I glanced between them, words catching in my throat. How could I explain something I didn’t fully understand? And yet,deep down, I knew. There had been a release from within my chest, an untying of a small fishers knot, that offered a sense of permanent absence. “The world just got a whole lot darker.”

Caleb rounded the corner, his floppy blond hair bounced as he walked. His poker face was terrible. Something was happening, and it had nothing to do with Amaia—or maybe it did.
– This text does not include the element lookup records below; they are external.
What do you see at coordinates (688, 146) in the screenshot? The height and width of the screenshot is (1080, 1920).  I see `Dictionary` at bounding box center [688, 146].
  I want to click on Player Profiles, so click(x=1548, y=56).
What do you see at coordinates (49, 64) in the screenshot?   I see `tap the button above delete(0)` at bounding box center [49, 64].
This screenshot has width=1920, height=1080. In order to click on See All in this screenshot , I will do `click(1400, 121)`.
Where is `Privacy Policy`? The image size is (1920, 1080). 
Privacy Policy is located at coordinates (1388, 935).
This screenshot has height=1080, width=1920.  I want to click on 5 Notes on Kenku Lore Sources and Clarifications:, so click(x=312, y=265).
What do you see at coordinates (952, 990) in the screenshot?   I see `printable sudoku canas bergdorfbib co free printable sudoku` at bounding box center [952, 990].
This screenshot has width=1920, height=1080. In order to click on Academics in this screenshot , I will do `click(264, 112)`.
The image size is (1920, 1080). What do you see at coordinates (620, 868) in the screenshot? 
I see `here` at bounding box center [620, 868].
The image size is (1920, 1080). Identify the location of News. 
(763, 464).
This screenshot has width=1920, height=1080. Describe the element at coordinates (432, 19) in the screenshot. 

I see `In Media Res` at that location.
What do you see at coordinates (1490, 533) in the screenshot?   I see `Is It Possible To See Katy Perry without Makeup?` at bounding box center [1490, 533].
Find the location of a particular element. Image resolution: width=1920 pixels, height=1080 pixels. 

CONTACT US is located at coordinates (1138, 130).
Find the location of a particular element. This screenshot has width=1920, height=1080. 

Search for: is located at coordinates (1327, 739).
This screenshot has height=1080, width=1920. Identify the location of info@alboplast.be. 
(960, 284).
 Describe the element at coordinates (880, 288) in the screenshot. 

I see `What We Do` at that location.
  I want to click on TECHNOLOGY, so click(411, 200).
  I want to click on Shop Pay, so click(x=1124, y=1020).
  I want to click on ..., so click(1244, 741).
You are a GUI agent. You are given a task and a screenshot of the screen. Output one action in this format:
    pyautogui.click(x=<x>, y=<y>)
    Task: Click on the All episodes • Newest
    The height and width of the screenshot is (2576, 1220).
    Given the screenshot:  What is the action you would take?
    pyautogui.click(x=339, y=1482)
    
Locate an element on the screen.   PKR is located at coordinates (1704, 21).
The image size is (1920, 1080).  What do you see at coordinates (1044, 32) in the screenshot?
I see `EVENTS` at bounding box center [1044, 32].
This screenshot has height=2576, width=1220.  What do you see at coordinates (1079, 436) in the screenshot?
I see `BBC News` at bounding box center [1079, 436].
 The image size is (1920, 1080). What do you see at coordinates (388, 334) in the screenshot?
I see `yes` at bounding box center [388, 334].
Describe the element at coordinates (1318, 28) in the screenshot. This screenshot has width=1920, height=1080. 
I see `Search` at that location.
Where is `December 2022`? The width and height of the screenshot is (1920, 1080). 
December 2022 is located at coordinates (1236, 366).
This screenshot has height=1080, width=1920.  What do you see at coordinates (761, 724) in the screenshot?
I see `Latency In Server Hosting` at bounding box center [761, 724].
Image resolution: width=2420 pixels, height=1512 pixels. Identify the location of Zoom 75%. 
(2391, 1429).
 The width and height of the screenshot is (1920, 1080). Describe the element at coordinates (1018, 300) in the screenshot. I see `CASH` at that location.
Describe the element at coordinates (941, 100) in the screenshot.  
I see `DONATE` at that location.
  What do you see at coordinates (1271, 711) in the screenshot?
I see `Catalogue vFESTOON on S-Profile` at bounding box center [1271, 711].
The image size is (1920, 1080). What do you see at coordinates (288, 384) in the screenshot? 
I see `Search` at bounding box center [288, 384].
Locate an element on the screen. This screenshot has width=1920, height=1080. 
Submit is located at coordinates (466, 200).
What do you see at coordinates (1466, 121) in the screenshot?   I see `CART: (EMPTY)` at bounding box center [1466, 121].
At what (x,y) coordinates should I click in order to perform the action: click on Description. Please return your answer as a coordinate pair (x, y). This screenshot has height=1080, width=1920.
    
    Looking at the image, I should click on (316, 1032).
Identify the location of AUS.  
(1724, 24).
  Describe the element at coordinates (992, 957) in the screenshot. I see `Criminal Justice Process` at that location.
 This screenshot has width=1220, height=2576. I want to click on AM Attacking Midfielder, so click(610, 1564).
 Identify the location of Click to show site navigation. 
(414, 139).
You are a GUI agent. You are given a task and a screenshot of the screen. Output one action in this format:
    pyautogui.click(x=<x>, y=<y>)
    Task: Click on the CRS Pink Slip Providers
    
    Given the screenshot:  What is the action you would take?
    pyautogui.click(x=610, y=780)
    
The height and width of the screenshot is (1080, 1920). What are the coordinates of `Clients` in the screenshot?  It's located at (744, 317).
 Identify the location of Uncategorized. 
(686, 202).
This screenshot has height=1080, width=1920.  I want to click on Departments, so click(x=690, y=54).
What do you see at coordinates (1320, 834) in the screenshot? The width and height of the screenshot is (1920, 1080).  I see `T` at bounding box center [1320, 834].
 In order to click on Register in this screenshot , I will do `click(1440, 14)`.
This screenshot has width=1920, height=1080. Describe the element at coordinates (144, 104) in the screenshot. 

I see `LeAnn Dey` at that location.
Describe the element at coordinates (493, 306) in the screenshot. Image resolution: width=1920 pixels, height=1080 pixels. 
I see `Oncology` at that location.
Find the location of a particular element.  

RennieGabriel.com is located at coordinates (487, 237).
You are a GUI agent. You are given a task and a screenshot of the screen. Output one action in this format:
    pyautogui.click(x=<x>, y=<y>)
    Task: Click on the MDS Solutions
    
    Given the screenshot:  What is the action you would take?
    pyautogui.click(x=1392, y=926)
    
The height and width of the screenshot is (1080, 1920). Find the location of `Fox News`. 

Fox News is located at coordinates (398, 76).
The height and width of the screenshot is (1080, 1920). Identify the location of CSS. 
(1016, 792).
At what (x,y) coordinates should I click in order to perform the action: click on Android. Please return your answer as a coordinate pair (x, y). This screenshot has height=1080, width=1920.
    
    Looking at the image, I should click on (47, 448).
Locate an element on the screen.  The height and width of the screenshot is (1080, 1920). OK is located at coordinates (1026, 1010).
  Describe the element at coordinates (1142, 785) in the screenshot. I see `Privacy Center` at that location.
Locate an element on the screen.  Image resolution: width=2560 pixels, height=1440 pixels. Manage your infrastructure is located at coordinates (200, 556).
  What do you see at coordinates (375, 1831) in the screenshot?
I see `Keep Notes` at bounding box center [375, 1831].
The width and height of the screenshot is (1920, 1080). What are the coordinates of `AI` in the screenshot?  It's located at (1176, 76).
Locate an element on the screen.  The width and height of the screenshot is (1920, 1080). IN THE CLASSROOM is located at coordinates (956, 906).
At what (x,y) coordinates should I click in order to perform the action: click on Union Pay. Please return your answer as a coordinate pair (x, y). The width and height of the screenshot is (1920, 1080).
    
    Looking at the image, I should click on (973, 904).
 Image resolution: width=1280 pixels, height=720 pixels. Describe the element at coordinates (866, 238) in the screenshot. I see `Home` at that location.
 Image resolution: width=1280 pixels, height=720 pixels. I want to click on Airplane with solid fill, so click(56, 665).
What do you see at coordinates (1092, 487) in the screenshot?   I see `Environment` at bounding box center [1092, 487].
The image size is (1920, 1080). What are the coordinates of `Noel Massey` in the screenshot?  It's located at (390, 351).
“Ronan’s dead,” he said, voice heavy with disbelief.

Luna’s posture faltered beside me. “She did it …” she whispered.

“How can you be sure?” Yasmin’s voice cracked as she spoke, her arms wrapping protectively around her stomach. “Is Riley …”

“I don’t have that detailed of a report.” Caleb hesitated as to not upset the pregnant woman. “I’m sorry. I’m sorry. Our walls are under siege again—his troops are retaliating.”

“Amaia is dead too.” The words left my mouth before I could stop them. I turned to face them, my stomach twisting into a knot I couldn’t untangle.

“What?” Yasmin’s voice sliced through the air, trembling. But her worry wasn’t for Amaia. It was for Riley. It was always Riley.

“Oh, please,” I snapped, unable to hold it in. “Don’t pretend you care.”

“Don’t say that,” Luna said, her hands motioning to settle down.

“There’s no word on Amaia,” Caleb tried to reason, his voice almost pleading. But I didn’t want to hear it. “I’m sure she’s fine.”

“She’s gone.” My hand pressed against my chest, to the spot where something had unraveled, slipping beyond my grasp. The room sank into an oppressive stillness, the kind that constricted around my lungs.